I figured that I had to use a race opposed to the dwarves. Lizardmen are crafty and have "sappers" already, so they seemed the most appropriate.
That's what I thought at first, too. I mean, lizardmen look nothing like dwarves! The skin, eyes, tail... everything is a dead giveaway. Game wise this is awesome. But lore wise, it's a little hard to explain.
Reptilians are masters of holographic technology, which they developed before any of the other races came to be, but you can still catch glimpses of their double eyelids!
I... don't understand why this is.... hard to understand.
It's ok for any race to be a were-whatever, right? That doesn't really jar anyone's senses of immersion?

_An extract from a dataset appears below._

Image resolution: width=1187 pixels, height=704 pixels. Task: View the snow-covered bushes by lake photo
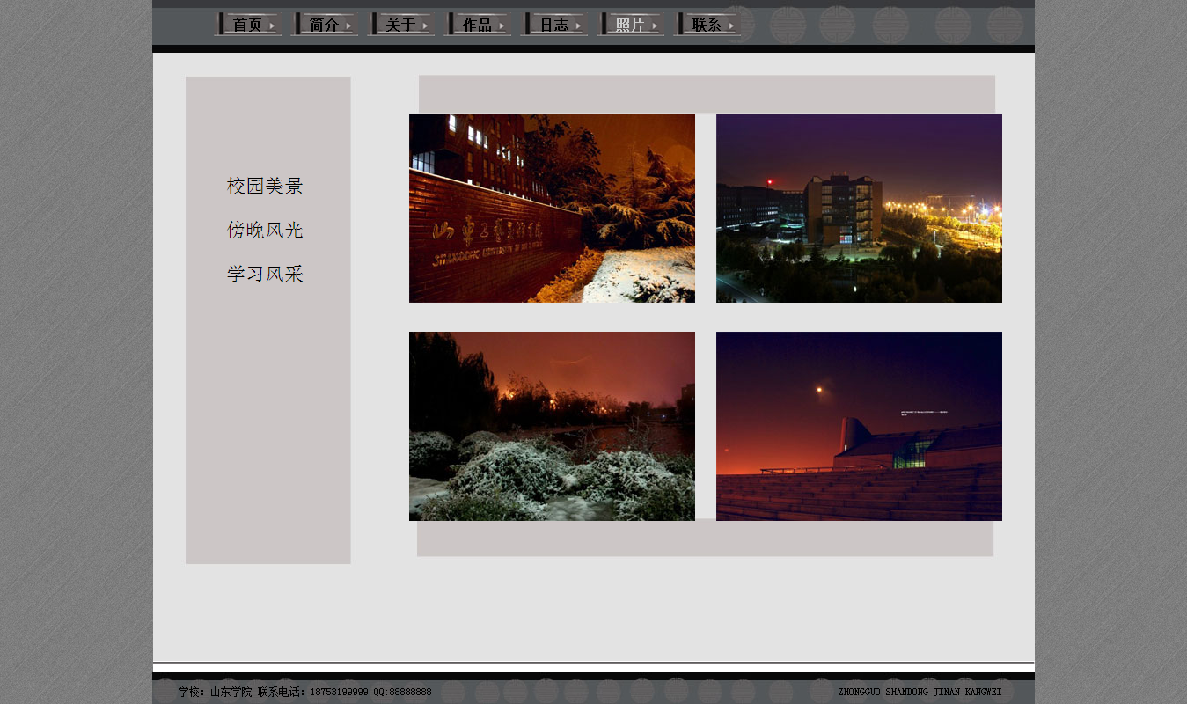click(552, 426)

So there's a trickster god (of the lizardmen) who loves chaos, confusion, and, well, tricks. There's many forms of 'smitten', and one of these many forms can be 'ignored'. And when the gods ignore you, other gods that usually cannot touch you can have their way with you. I feel no sense of disassociation in the idea that 'good god A' could get so mad at a defiler (accidentally or not) that 'all good gods' turn away from that one. At this point, 'Bad god A' can do their dirty work, and does so, sometimes by creating a variant of 'wereform curse' specific to 'Bad god A'. This curse essentially replaces that unlucky (or awesomely unwise) dwarf with a lizardman spy who has been trained and groomed for this purpose and was just waiting for the opportunity to act.

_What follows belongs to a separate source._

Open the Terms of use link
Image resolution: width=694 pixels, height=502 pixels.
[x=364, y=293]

People used to believe stuff like this, this was why once upon a time people didn't do stuff like spill salt - and if they did, they threw a pinch of it over their shoulders. When you spilled salt (pure Earth), you were believed to have sullied its pureness - and offended the spirits of the Earth that protected you from a great many malicious other spirits. This turned the Earth spirits away from you, and those evil ones could sense this and would come leaping for you to cause you whatever sort of misfortune was theirs to give. You threw some of that spilled salt over your shoulder to scare and sometimes outright harm the spirits leaping to take you - and demonstrated to the Earth spirits that you retained your faith in the purity of Earth and your respect and desire for protection - it was a plea for needed protection that was usually answered by forgiveness and continued protection. And if you didn't throw some salt over your shoulder, then the wicked ones probably would have their way with you and who knew what might happen then!
I
like this, Narhiril. This flows for me, and I can't wait to have more reasons to watch 'my' chosen people even more closely than I do.